* **Requirement 1**
According to the article on Mark Pryor's campaign ad, who reported that Republicans have been cutting their spending on issue ads about Obamacare?
* **Requirement 2**
List every individual person the article on Mark Pryor's campaign ad mentions, whether by name or by relation to someone named.

Document segment Start Marker

Rabu, 20 Agustus 2014

Democrat Runs on Obamacare—Without Saying "Obamacare"

A Democratic politician fighting for reelection is using a strategy few would have imagined six months ago: Arkansas Senator Mark Pryor just released a new ad boasting about his yea vote for Obamacare.

Well, sort of. The ad never mentions the Affordable Care Act by name. Instead, it begins with Pryor and his father talking about the senator’s own cancer treatment and fighting with his insurer to get it covered. “I helped pass a law that prevents insurance companies from canceling your policy if you get sick or deny coverage for preexisting conditions,” Pryor says—a central piece of the Affordable Care Act.

Across the U.S., Republicans have been cutting their spending on issue ads about Obamacare, Bloomberg’s Heidi Przybyla reported on Aug. 19. Months ago, some in the GOP began quietly shifting their rhetoric from an incessant chorus of “repeal and replace.” That happened after people actually started getting coverage through the law, and a vote for repeal—absent a cogent alternative—began to sound like taking away health care.

Document segment End Marker
Extracted entries Start Marker

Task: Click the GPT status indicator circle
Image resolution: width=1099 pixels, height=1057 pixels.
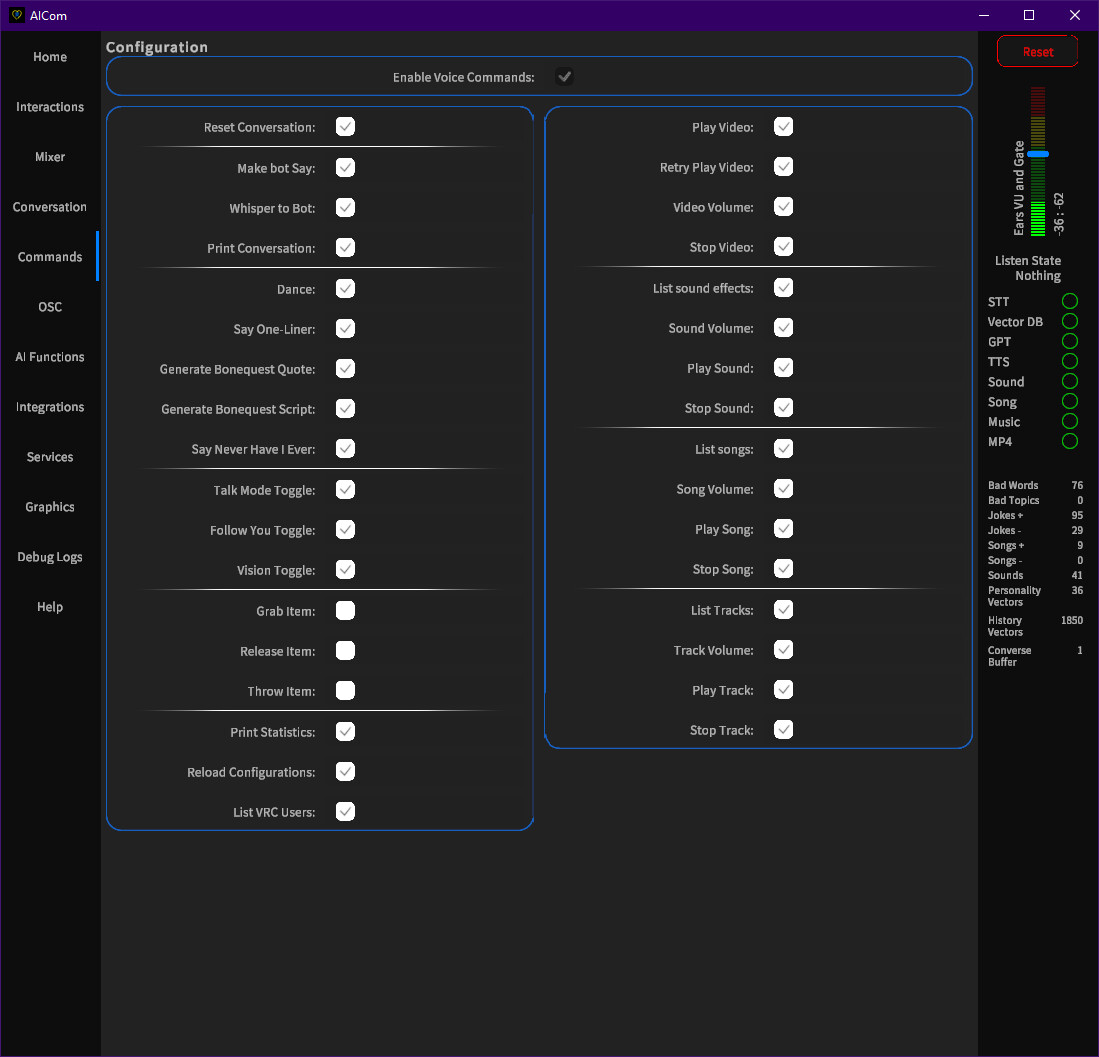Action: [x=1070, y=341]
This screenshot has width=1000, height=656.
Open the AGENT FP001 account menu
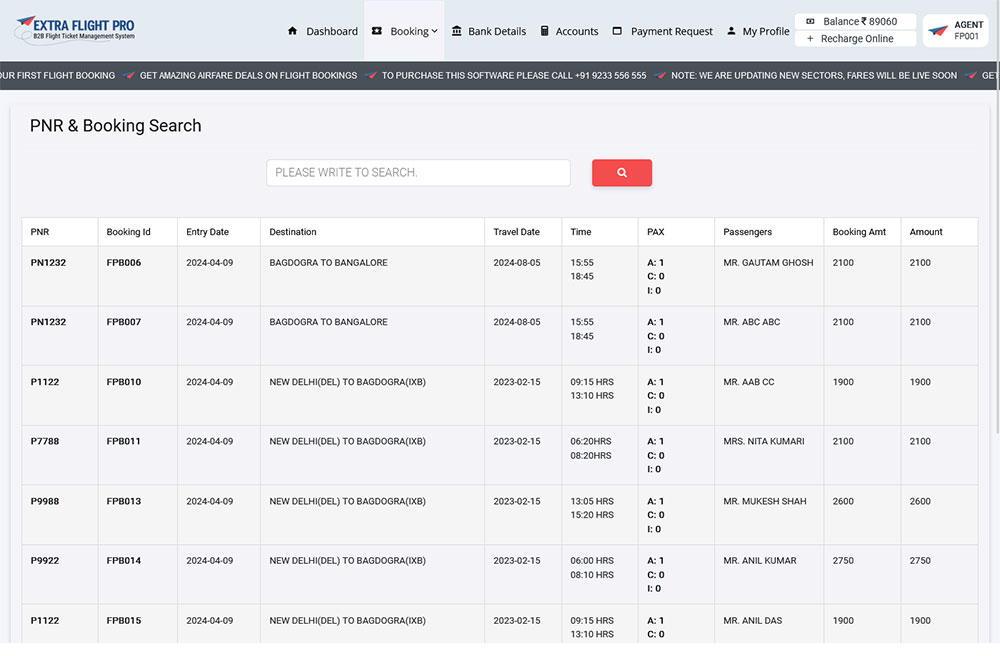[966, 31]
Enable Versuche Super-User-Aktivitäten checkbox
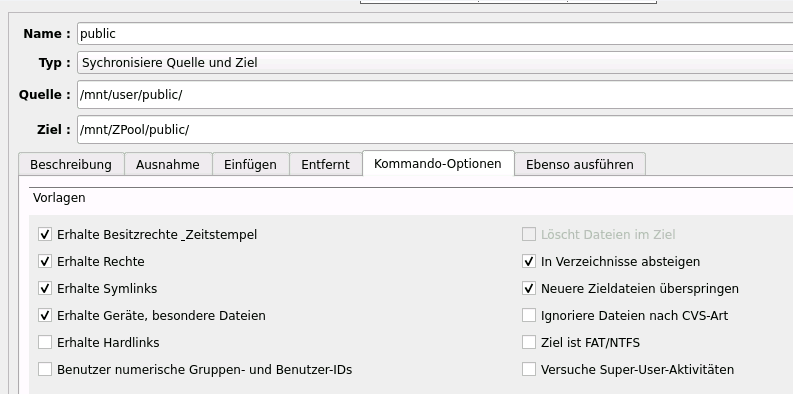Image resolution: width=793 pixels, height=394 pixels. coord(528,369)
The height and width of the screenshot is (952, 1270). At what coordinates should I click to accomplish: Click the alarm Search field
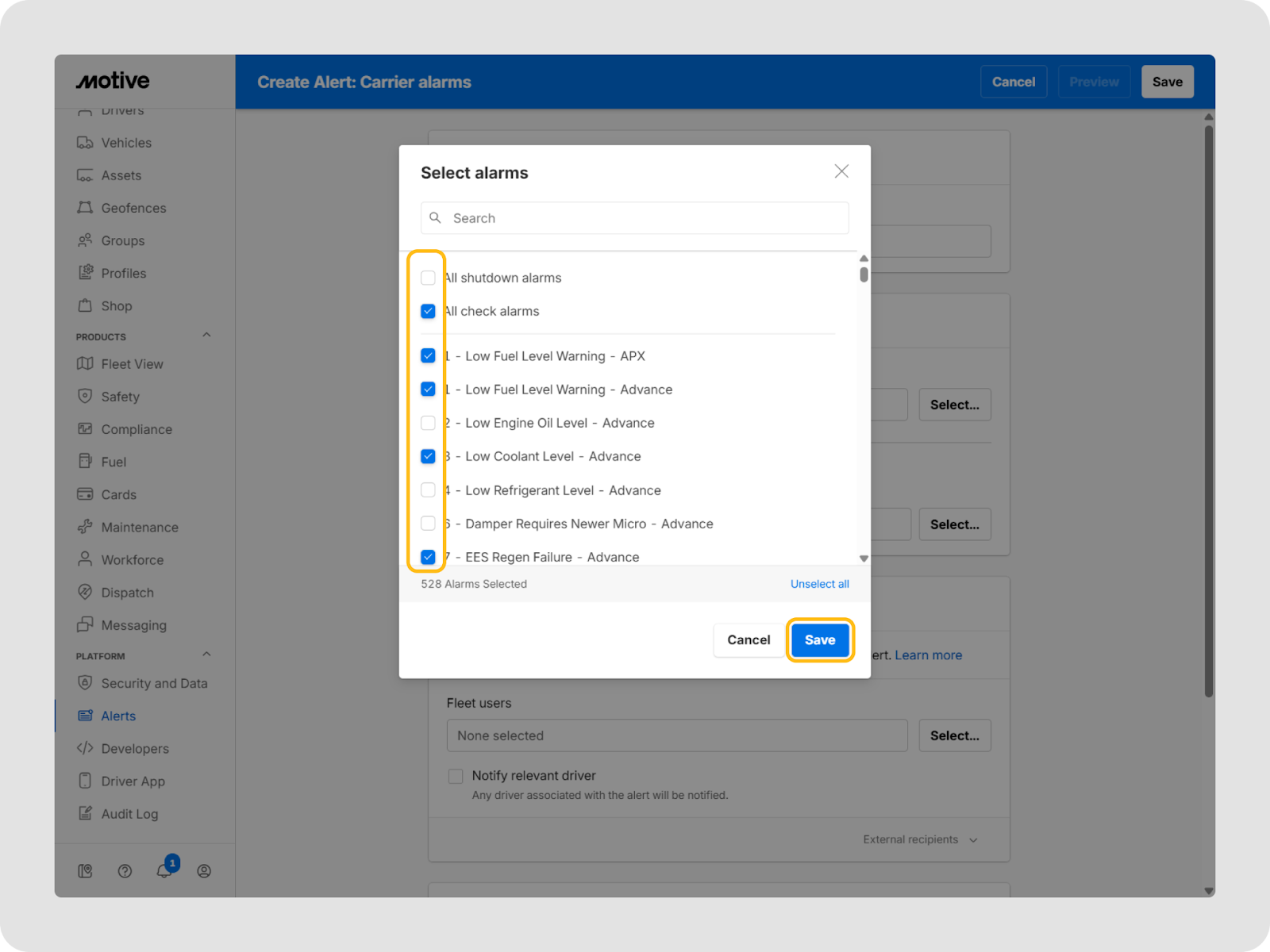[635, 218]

Extracted entries End Marker

* **Task answer 1**
Bloomberg's Heidi Przybyla

* **Task answer 2**
- Mark Pryor, the Arkansas Senator
- Pryor's father
- Heidi Przybyla of Bloomberg